Purpose: To overcome methodology limitations for studying auditory development in young children, we have recently developed an observer-based procedure that uses a conditioned, play-based, motor response (see Bonino & Leibold, 2017). The purpose of this article was to examine interrater reliability for the method.

Method: Video recordings of test sessions of 2- to 4-year-old children (n = 17) were examined. Detection of a 1000-Hz warble tone was measured with the Play Observer-Based, Two-Interval (PlayO2I) method in each of two conditions: for

a fixed intensity level (30 dB SPL) or for a variable intensitylevel signal (0–30 dB SPL). All test sessions were scored independently by three observers (one real-time, two offline). Observer consensus was evaluated with Fleiss’ kappa statistic. To determine if summary data were similar across the observers of each test session, the proportion of correct trials (fixed-level condition) or threshold (variable-level condition) were computed.

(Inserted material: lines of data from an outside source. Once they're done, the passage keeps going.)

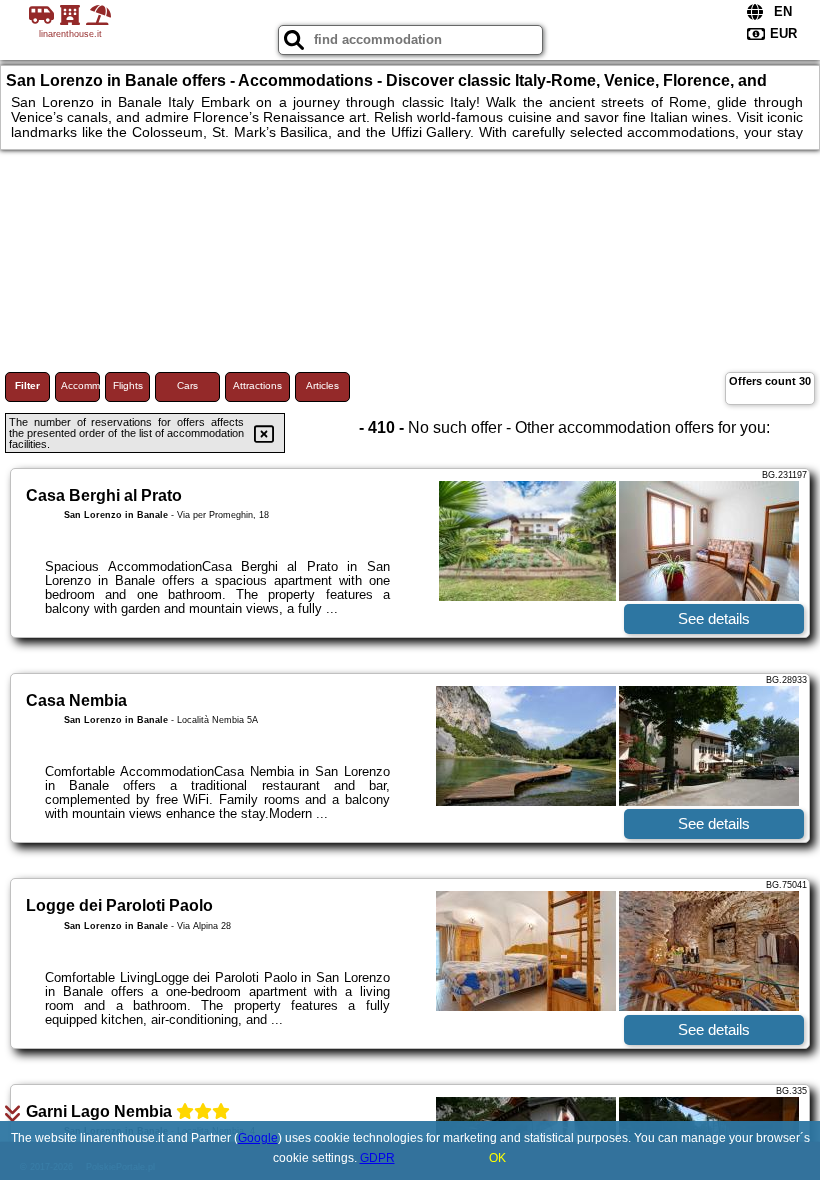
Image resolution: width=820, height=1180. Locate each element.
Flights (128, 385)
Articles (322, 385)
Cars (187, 385)
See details (714, 618)
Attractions (257, 385)
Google (258, 1138)
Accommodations (80, 385)
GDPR (377, 1158)
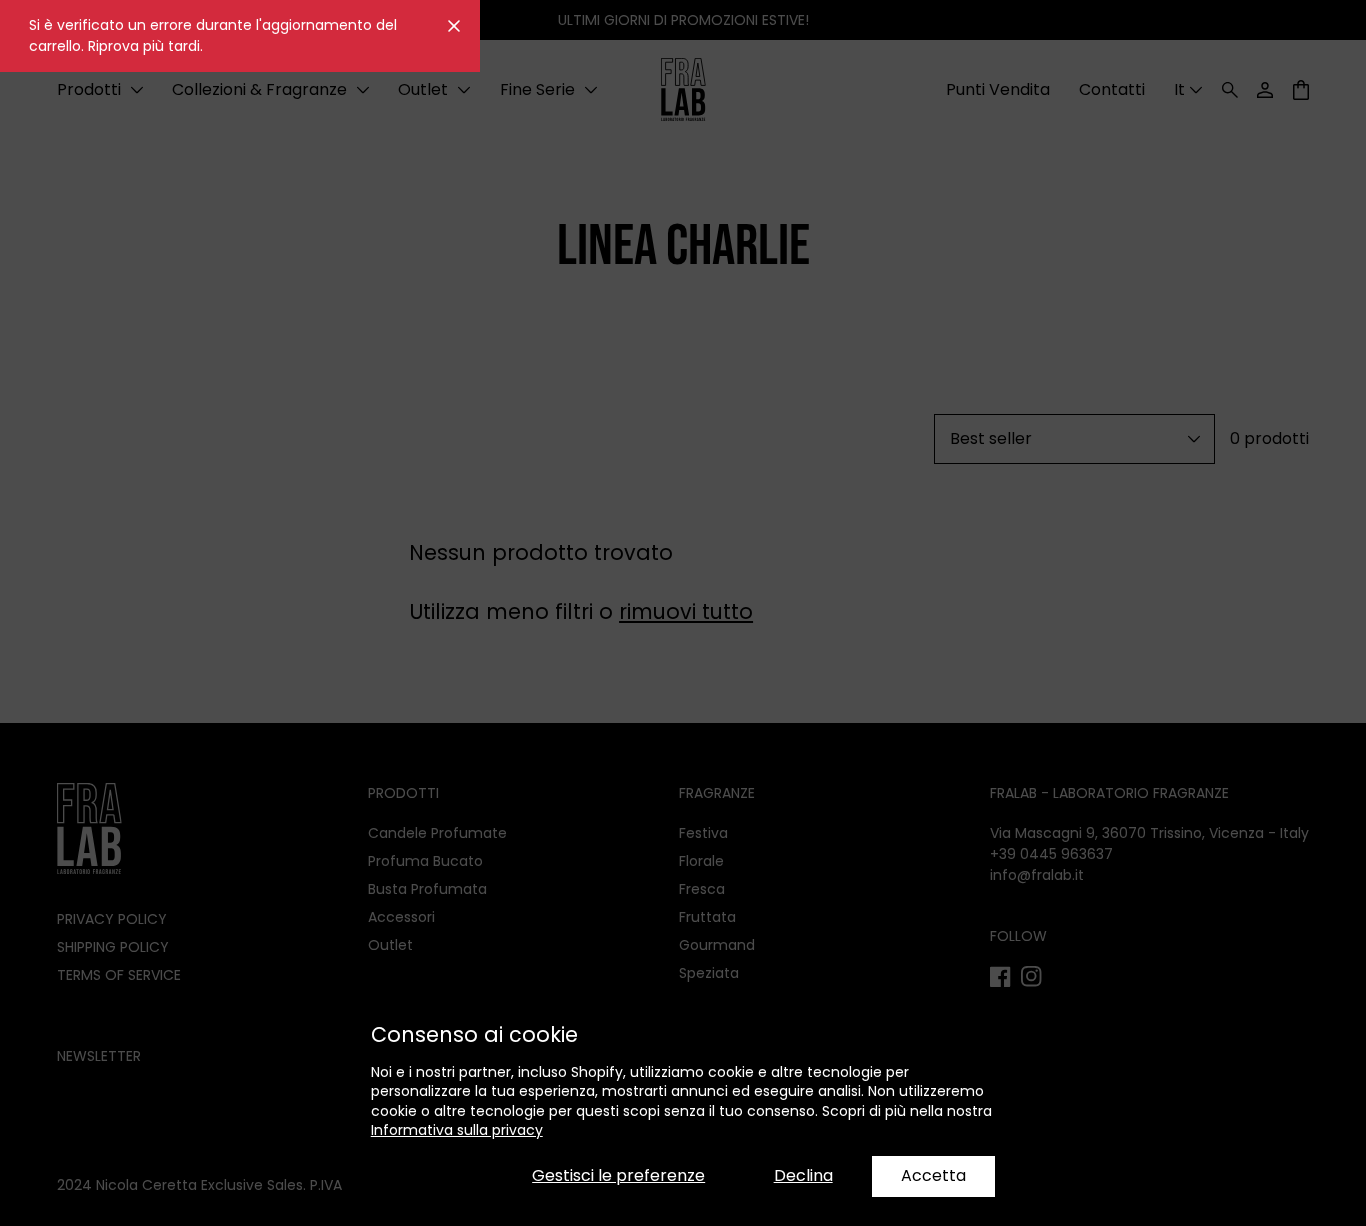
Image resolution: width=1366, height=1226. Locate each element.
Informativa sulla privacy (457, 1130)
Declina (803, 1175)
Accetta (933, 1175)
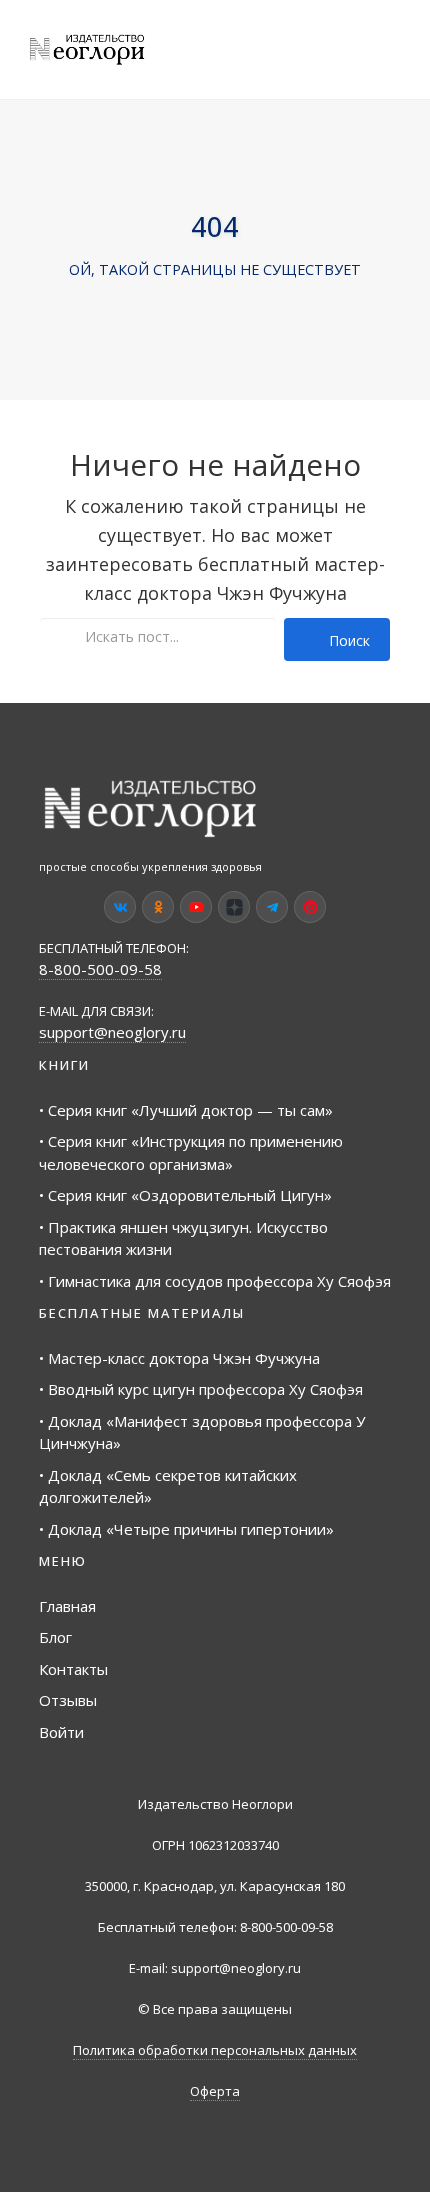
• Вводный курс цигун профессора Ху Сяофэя (201, 1389)
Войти (61, 1732)
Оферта (215, 2091)
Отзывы (68, 1700)
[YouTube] (196, 907)
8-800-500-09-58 (100, 969)
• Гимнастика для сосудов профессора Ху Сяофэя (215, 1281)
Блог (55, 1637)
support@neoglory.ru (112, 1032)
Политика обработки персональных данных (215, 2050)
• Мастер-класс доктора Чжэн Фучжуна (179, 1358)
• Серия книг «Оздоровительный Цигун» (185, 1195)
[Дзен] (234, 907)
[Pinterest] (310, 907)
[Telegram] (272, 907)
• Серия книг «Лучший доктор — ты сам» (186, 1110)
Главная (67, 1606)
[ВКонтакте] (120, 907)
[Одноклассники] (158, 907)
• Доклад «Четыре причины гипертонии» (186, 1529)
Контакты (73, 1669)
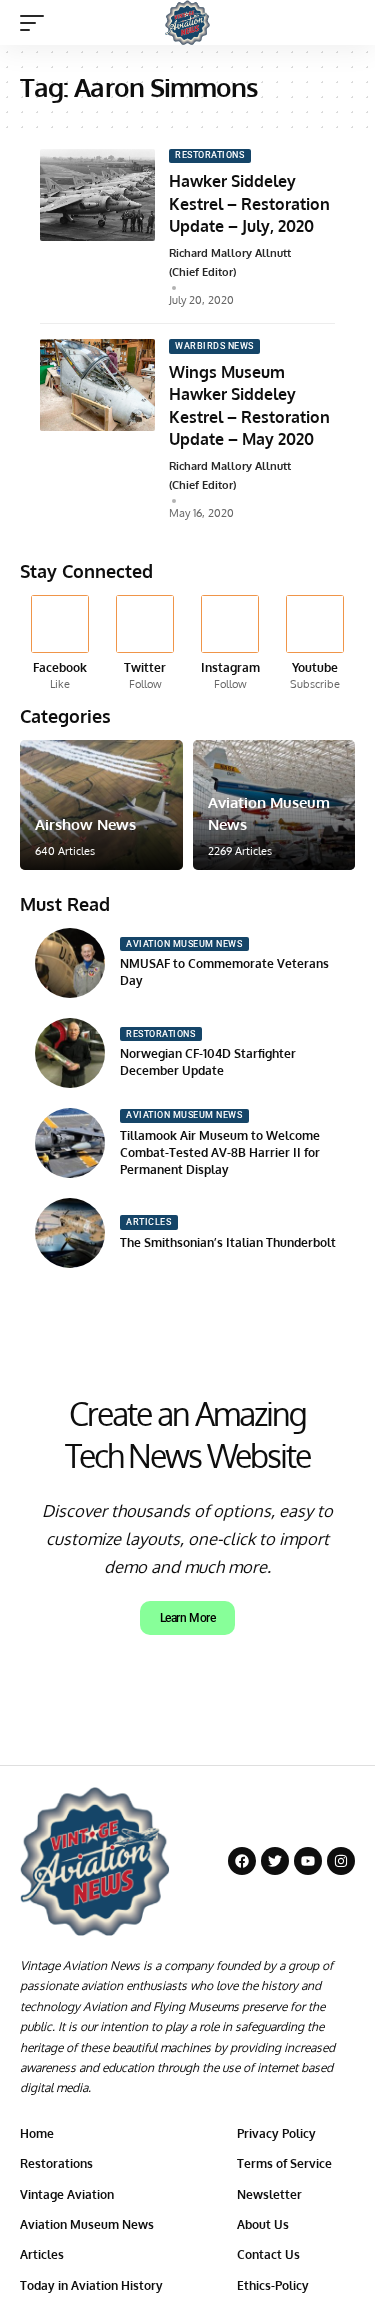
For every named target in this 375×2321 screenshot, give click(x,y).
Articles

Results: The strength of observer consensus was classified as “almost perfect” and “substantial” for the fixed-level and variable-level conditions, respectively. Follow-up analysis of the variable-level data indicated that differences in observer consensus were seen based on the signal level, the type of response behavior provided by the child, and the confidence level of the real-time observer. Resulting summary data were similar across the three observers of each test session: no significant differences for estimates of the proportion of correct trials or threshold.

Conclusions: Results from this study confirm strong interrater reliability for the method. The PlayO2I method is a powerful tool for measuring detection and discrimination abilities in young children.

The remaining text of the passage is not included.